▸ **Given passage**
________________
Nonvascular Findings Encountered During Venous Sonography

Introduction

It is not unusual to encounter incidental findings during the course of a venous examination. Some of these findings may be the cause of extremity pain or swelling apart from venous disease. Recognition of the sonographic features associated with different pathologies is critical for accurate diagnosis. Many of these diagnoses are common, such as edema, hematoma, lymph nodes, or popliteal (Baker) cysts. Other findings are less common, but no less important, including abscess, joint effusion, adenopathy, benign or malignant tumor, and metastatic disease.

It is always important to discuss severity, timing, and location of pain and/or swelling with the patient during the study. Be sure to examine the areas of concern in addition to your standard protocol views. Not only does this improve your detection of important findings, it also allows your patient an opportunity to describe the reason for their visit.
________________
▸ **Required action 1**
Repeat the part of the passage on nonvascular findings that starts with "It is always" and goes on through "for their visit.".
▸ **Required action 2**
In the passage on nonvascular findings, what other name is given for a popliteal cyst?
The rows have no connection to the passage on nonvascular findings.
________________
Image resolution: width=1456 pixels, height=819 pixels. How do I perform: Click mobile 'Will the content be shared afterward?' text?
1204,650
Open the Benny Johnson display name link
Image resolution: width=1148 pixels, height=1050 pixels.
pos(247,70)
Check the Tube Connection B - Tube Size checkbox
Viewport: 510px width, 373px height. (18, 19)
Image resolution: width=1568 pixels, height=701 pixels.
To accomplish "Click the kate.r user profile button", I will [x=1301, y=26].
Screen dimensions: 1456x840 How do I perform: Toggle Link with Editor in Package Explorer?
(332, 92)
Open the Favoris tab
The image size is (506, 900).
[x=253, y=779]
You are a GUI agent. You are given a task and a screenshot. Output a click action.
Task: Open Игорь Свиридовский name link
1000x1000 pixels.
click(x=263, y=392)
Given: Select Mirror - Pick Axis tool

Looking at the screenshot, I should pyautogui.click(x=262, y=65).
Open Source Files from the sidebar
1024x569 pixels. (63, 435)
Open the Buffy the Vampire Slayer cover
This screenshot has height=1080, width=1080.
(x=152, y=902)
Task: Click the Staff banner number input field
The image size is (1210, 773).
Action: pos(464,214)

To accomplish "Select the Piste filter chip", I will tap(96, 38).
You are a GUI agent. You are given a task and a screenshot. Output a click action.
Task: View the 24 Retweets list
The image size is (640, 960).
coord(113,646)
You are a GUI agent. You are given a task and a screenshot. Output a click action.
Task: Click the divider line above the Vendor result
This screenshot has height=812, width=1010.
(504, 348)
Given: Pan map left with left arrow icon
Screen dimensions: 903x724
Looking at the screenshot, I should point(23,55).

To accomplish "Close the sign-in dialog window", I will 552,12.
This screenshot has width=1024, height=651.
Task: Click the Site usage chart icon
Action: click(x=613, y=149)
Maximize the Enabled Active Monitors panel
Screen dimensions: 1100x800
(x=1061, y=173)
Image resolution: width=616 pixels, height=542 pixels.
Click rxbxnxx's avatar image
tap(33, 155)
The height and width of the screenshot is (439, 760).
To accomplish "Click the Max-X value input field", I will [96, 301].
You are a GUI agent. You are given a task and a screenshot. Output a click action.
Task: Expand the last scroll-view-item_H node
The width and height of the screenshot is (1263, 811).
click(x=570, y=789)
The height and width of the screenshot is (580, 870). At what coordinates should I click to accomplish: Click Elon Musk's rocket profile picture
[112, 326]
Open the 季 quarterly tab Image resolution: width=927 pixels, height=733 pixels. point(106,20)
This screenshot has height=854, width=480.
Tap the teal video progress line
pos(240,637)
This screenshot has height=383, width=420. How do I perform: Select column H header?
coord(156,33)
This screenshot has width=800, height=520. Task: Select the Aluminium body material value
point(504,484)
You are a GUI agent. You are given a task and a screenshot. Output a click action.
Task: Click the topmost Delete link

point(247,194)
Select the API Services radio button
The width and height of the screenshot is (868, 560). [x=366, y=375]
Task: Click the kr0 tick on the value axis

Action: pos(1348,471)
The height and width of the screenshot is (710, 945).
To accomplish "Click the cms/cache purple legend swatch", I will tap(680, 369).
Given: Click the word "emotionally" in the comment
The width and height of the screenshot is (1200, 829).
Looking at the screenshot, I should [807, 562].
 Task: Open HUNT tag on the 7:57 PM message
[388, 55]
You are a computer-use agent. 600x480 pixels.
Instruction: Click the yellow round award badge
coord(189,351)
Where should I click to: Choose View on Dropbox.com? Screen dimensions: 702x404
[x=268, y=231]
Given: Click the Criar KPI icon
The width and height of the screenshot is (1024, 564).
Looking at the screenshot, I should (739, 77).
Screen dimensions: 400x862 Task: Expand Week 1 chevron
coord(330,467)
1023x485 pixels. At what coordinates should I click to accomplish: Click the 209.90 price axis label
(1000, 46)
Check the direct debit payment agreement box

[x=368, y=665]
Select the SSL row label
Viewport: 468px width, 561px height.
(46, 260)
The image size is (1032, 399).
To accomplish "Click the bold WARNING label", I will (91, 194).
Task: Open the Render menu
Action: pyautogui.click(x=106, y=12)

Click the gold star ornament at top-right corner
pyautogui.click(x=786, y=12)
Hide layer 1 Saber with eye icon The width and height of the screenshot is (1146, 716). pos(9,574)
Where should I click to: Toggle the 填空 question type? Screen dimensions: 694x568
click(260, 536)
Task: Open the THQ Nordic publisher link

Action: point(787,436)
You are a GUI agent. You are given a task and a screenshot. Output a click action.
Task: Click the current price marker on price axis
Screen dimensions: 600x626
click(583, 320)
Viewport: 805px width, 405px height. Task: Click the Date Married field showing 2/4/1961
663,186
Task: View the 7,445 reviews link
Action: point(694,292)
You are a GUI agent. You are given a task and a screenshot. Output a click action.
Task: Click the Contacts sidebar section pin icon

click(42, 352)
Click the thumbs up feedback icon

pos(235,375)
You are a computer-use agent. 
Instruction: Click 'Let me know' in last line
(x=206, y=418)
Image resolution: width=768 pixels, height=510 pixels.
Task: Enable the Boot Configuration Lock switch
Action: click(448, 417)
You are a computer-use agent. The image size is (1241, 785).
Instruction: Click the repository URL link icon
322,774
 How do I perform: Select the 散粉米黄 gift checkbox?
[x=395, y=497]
________________
▸ **Answer 1**
It is always important to discuss severity, timing, and location of pain and/or swelling with the patient during the study. Be sure to examine the areas of concern in addition to your standard protocol views. Not only does this improve your detection of important findings, it also allows your patient an opportunity to describe the reason for their visit.

▸ **Answer 2**
Baker cyst